▸ YOUR ASSIGNMENT
Scan the data beneath this task and copy each line that includes "Policy".

▸ DATA EXTRACT

◆ ◆ ◆

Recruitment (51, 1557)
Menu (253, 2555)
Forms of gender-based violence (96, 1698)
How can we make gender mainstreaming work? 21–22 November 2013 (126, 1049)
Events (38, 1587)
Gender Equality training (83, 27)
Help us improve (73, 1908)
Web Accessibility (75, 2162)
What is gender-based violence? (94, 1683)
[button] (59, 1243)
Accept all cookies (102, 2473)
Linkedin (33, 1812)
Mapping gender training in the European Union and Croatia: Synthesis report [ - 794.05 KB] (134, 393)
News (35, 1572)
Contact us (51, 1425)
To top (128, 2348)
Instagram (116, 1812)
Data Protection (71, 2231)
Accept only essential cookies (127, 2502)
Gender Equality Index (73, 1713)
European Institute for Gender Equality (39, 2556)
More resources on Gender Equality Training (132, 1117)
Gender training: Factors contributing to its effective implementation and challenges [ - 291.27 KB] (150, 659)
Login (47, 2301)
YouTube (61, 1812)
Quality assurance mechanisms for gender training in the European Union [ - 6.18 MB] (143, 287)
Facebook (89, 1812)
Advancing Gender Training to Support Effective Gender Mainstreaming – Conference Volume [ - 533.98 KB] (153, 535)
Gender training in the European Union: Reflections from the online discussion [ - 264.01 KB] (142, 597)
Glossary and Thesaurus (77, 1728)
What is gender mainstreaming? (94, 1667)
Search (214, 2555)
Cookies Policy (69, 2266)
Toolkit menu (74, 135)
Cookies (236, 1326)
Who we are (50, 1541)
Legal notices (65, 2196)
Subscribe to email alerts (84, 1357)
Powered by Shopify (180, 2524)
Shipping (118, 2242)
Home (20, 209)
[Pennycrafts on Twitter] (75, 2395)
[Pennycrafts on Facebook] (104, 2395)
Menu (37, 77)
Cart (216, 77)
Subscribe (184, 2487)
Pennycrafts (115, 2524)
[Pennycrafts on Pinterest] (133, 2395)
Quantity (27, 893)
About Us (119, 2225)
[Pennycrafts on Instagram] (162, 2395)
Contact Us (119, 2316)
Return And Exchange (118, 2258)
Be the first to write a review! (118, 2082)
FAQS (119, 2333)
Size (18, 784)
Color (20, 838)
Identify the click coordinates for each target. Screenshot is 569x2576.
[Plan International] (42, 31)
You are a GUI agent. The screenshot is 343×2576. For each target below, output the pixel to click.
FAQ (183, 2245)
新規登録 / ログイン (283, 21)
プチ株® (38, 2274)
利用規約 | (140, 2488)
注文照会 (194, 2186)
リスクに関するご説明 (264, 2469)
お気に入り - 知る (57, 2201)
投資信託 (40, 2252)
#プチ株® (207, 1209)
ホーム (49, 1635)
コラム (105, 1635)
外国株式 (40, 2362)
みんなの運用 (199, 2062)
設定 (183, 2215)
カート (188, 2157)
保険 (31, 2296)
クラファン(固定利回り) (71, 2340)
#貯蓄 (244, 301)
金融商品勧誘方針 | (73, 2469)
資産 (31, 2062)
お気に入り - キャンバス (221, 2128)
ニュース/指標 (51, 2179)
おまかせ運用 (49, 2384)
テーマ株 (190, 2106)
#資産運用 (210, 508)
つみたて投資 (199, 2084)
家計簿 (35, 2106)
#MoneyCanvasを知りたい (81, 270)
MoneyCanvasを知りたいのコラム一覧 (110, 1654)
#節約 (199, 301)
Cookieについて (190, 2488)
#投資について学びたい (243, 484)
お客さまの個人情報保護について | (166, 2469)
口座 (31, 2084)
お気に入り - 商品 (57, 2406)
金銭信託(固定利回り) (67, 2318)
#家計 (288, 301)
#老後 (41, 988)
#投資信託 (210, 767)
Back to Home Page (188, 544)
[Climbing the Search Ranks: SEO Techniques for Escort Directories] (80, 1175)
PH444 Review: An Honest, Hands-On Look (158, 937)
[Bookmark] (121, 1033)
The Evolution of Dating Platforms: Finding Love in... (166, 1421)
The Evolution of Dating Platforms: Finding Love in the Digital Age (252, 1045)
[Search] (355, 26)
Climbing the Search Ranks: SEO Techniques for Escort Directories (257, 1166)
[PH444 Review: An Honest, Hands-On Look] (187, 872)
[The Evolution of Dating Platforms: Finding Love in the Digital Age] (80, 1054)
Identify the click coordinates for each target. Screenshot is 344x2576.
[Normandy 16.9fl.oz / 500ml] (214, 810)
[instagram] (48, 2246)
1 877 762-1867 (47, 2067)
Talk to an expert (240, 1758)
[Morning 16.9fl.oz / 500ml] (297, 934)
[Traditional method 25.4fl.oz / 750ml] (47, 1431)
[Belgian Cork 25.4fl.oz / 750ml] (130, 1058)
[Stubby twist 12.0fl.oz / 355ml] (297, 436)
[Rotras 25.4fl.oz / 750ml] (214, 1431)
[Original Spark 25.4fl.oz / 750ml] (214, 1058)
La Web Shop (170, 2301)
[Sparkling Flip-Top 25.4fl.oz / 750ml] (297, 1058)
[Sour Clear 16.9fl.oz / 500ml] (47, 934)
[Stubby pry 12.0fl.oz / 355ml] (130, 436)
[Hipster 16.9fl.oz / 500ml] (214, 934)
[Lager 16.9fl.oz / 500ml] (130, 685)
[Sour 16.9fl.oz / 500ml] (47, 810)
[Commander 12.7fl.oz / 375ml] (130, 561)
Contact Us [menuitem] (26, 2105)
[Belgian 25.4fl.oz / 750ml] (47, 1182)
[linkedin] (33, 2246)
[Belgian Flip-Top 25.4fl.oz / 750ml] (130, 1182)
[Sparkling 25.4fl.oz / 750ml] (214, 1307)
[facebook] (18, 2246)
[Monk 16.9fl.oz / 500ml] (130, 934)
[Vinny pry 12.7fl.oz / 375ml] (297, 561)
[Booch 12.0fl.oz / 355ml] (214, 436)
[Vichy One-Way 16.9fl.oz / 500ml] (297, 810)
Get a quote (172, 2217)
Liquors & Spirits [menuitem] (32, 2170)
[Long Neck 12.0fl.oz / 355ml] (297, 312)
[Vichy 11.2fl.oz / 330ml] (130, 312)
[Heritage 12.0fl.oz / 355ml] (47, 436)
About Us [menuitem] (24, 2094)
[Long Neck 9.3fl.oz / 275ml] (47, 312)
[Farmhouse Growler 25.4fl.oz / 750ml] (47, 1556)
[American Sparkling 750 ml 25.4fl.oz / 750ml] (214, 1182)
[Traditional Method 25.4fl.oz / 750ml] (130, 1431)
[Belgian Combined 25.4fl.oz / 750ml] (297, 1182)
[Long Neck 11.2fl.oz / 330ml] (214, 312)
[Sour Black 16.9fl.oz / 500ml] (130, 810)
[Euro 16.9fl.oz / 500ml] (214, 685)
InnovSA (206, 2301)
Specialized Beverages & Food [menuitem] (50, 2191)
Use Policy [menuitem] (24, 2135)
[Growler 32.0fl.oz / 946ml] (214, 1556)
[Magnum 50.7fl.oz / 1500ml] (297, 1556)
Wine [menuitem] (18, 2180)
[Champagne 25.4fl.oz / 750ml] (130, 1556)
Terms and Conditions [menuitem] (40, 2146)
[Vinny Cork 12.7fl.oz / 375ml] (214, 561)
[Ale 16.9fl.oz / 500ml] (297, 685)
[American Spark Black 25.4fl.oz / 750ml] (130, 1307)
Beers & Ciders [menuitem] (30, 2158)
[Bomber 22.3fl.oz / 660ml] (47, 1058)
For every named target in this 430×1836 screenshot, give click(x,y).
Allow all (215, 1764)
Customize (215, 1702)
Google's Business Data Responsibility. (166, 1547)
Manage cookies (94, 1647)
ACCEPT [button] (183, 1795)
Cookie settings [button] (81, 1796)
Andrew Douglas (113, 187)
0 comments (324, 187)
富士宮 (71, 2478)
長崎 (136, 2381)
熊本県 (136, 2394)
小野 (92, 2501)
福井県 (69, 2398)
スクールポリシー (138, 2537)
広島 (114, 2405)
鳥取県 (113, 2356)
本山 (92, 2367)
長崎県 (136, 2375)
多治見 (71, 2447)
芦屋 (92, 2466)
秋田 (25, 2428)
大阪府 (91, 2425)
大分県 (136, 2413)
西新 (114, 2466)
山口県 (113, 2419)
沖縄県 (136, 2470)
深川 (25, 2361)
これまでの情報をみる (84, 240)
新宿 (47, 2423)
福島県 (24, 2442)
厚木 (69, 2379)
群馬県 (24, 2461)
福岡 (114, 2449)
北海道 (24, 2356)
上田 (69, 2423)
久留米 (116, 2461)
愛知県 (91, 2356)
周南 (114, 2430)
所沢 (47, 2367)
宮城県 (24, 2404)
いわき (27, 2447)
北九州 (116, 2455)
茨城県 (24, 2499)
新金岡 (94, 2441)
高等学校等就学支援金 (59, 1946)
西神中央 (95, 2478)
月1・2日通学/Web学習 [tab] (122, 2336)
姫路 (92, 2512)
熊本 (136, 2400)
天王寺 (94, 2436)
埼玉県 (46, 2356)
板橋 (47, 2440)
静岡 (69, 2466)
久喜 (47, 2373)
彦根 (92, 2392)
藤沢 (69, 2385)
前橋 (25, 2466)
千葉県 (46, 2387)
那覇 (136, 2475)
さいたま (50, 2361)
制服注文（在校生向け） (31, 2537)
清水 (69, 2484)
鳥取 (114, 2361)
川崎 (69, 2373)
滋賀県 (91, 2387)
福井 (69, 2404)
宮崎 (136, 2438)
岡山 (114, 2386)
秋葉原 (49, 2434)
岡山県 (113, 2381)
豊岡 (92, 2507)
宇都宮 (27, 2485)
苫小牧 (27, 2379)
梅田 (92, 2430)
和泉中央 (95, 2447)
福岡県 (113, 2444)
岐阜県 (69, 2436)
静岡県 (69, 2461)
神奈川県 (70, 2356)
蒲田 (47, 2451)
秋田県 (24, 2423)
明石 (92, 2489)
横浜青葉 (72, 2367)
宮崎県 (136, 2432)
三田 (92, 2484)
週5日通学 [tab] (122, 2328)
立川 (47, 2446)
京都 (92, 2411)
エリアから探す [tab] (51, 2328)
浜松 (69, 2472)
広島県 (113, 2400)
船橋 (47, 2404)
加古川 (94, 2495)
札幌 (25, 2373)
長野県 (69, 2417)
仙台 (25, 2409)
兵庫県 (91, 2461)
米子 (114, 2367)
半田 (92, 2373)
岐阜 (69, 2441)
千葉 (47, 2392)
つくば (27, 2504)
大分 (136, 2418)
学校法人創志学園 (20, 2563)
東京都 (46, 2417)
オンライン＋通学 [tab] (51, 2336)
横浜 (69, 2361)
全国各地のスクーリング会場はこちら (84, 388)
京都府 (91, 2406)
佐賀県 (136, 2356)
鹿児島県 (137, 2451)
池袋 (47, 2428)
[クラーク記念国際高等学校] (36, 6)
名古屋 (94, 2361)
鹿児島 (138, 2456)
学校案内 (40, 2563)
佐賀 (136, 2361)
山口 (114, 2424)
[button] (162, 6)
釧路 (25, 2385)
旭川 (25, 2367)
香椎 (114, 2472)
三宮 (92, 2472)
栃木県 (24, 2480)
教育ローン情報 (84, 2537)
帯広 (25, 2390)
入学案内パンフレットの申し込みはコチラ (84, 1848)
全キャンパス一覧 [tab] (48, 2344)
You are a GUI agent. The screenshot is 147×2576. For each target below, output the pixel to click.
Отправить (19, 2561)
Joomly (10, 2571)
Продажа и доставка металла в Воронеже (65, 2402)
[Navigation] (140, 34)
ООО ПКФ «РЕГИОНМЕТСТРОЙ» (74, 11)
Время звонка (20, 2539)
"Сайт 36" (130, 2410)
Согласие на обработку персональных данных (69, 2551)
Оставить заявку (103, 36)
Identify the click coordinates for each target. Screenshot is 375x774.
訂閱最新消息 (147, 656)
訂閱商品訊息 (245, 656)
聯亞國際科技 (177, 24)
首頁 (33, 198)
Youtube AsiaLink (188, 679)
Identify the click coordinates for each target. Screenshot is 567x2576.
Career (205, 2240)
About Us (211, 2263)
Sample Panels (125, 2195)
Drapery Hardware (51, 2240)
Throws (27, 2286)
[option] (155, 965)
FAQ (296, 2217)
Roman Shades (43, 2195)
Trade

◆ ◆ ◆

▸ RESPONSE
Cookies Policy (69, 2266)
Use Policy [menuitem] (24, 2135)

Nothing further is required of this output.